Directive
In the blog post about the Dark Star Disco video, how long is the song said to be?

The manly men at A Voice for Men do love their manly music! You may recall the asskickingly asskicking asskickery of “Go My Own Way,” the A Voice for Men anthem, as performed by Jade Michael and the Fuck Their Shit Up Singers Crew. And the “red pill honesty” of Slumberwall’s emo-folk (but totally not wussy) meditation“The Hatred of Women.”
Now, in a post with the dopily macho title “The weekend’s here. Swagger, brothers. Swagger,” AVFM contributor Skeptic presents a new video from his band Dark Star Disco.
No, it doesn’t quite match the terrible grandeur of either of the earlier MRA anthems. The music is utterly unexceptional testosterone-heavy rock-tronica that sounds like it just escaped from the nineties. And it’s 15 minutes long. But Skeptic is quite proud of it, nonetheless. As he describes it, in phrases as clichéd as the song itself:
We are sonically in your face – wall of sound — chainsaw wailing guitar, piercing electro synth and pounding rock rhythms.
Skeptic contributes the guitar – sorry, the “chainsaw wailing guitar” – to the sound. He apparently prefers guitars to women, as they don’t talk back:
I strut on guitar and love it. Nowhere do I feel more alive. Swagger.
I’ve been playing guitar for many years – self-taught. Swagger.
My guitars have helped me cathart during times of feminist insanity more times than I can recall. I truly don’t know how I would have made it this far without playing guitar. For my guitar doesn’t make maddening “man up” BS demands and treat me with misandry as a disposable utility.
The video, even less original, consists of pilfered stock footage of an assortment of putatively manly things, starting with, yes, a missile. (Oh, hello, Dr. Freud1) Let’s let Skeptic describe his creation:
It’s chock full of images men can relate to – a guided missile, eagle and cheetah hunting, jet aircraft and a high powered motorcycle at full throttle, runway dance swagger, military teamwork and bravery, high tech playfulness, raw wilderness, cutting edge scientific research, urban spaces constructed and running at full tilt and moving at a blistering pace into a future city of lights. It’s what men do. It’s cram packed with stuff feminists shit their pants over – unapologetic swaggering masculinity.
I dig it. It’s ballsy.
Just so you know, the “runway dance swagger” in question refers not to a fashion model shaking his or her stuff in a runway show, but to some dude doing a little victory dance on an runway for, like , airplanes.

Given records
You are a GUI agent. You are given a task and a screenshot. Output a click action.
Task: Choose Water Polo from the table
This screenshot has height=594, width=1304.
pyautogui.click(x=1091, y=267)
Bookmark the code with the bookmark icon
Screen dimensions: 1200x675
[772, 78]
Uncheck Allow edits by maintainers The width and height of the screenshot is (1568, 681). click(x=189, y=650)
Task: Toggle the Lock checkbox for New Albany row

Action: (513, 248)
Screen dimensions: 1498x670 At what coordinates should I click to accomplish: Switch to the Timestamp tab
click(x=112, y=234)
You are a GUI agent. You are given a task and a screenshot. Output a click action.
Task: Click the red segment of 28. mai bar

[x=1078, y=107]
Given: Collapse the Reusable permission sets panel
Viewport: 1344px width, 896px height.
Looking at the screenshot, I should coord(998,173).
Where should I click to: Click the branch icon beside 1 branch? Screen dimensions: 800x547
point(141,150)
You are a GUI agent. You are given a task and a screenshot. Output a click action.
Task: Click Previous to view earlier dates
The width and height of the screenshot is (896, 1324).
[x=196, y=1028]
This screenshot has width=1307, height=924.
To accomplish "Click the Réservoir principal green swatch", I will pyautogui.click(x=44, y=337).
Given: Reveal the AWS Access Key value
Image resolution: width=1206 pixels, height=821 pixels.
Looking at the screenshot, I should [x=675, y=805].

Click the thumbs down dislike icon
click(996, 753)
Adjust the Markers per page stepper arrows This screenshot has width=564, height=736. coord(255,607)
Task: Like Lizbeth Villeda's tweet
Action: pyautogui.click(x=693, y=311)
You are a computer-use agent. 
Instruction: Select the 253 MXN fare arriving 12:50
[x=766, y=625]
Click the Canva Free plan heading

Answer to the task
It's 15 minutes long.